Be it enacted by the General Assembly of Virginia:

1. That the Code of Virginia is amended by adding in Chapter 2 of Title 22.1 a section numbered 22.1-20.2 as follows:

§22.1-20.2. Student data security.

A. The Department of Education shall develop, in collaboration with the Virginia Information Technologies Agency, and update regularly but in no case less than annually, a model data security plan for the protection of student data held by school divisions. Such model plan shall include (i) guidelines for access to student data and student data systems, including guidelines for authentication of authorized access; (ii) privacy compliance standards; (iii) privacy and security audits; (iv) procedures to follow in the event of a breach of student data; and (v) data retention and disposition policies. The model plan and any updates shall be made available to every school division.

B. The Department of Education shall designate a chief data security officer, with such state funds as made available, to assist school divisions, upon request, with the development and implementation of their own data security plans and to develop best practice recommendations regarding the use, retention, and protection of student data.
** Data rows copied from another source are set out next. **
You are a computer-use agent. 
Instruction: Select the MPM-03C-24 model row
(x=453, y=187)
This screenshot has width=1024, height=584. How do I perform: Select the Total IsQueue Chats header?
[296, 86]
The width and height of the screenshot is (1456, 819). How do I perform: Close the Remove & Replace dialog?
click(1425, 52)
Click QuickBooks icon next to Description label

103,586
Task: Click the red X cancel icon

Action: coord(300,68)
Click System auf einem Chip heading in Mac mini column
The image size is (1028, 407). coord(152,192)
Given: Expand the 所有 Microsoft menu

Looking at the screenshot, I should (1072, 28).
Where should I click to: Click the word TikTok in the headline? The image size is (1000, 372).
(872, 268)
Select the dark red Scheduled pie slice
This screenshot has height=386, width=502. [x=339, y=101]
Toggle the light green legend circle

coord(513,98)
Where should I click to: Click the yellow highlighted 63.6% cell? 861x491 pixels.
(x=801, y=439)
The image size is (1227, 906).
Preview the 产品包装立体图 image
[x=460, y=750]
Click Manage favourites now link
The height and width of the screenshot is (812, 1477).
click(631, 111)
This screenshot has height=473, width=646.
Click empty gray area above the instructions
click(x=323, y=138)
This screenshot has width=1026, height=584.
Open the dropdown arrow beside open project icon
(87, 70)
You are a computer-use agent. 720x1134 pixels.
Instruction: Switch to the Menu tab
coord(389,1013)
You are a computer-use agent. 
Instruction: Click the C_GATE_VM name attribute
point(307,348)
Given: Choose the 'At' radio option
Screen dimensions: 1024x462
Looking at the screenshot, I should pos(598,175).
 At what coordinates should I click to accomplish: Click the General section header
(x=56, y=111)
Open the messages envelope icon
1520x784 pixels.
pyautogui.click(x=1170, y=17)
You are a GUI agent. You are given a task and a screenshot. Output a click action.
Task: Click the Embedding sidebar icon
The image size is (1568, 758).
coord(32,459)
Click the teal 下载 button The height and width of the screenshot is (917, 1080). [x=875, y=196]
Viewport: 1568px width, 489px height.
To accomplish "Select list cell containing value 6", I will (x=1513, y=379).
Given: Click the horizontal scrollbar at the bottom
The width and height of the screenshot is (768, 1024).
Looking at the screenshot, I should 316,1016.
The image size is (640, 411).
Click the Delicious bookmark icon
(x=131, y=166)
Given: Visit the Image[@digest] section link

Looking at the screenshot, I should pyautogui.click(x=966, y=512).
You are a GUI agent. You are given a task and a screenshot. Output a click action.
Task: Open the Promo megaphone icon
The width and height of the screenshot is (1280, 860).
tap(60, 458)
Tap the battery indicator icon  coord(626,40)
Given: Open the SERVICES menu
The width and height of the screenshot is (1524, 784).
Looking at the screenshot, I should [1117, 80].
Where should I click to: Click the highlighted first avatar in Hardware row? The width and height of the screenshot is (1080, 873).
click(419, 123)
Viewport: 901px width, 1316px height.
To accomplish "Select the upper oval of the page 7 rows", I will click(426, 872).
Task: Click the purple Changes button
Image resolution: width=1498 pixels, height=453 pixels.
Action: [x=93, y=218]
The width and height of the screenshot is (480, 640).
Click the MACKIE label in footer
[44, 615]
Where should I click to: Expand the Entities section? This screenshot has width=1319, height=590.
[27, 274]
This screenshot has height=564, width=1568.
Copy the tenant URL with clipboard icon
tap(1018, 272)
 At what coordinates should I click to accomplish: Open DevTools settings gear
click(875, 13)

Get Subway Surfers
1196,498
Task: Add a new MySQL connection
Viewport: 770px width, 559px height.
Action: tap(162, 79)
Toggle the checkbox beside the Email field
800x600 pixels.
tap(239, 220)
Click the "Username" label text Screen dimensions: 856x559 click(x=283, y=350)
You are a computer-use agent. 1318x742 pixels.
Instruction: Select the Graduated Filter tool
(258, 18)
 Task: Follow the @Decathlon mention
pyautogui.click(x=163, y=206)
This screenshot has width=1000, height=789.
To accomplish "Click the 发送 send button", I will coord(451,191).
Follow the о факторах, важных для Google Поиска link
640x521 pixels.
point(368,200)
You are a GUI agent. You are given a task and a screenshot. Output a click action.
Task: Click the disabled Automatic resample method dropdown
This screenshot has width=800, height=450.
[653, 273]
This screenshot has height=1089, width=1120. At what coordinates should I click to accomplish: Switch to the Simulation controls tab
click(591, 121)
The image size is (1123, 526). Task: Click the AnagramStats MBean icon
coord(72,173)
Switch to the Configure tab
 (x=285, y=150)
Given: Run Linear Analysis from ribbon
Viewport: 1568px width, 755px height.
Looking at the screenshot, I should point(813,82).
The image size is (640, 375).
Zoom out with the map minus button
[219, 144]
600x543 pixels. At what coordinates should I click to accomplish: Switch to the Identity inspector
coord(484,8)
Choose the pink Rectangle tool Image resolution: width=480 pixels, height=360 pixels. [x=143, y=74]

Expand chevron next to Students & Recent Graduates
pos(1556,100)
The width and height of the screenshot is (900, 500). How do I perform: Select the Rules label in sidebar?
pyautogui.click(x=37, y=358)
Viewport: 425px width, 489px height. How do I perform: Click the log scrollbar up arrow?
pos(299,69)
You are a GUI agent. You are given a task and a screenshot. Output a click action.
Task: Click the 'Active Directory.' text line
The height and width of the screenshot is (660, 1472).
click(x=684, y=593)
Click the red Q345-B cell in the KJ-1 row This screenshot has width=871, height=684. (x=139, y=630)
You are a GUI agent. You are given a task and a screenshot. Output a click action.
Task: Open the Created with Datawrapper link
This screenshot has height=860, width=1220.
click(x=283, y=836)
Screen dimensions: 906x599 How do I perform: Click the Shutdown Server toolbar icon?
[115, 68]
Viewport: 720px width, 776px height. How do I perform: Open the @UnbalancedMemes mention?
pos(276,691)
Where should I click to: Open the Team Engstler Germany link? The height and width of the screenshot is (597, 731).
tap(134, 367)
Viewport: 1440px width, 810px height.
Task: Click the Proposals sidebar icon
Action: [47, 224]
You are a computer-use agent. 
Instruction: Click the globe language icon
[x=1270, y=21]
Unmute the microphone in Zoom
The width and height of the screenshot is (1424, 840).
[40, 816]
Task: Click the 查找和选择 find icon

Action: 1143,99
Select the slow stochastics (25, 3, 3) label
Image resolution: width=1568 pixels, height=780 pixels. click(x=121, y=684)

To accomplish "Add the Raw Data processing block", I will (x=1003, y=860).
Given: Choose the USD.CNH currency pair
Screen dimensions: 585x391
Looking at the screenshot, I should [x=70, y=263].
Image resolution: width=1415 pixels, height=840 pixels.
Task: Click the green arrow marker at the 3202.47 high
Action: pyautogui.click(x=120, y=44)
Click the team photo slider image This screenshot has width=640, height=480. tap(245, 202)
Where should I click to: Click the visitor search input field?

2. That the Department of Education may convene a working group to assist with the development of initial instructions, procedures, services, security assessments, best practices, and security measures required by this act for the development of a model student data security plan. Such working group shall include the Superintendent of Public Instruction, the Chief Information Officer of the Commonwealth, the Chief Security Officer of the Commonwealth, representatives from each of the eight superintendent regions, and other parties deemed necessary by the Department. If convened, the working group shall submit a report on or before July 1, 2016, to the chairmen of the House Committee on Appropriations and the Senate Committee on Finance on the cost of developing a model student data security plan.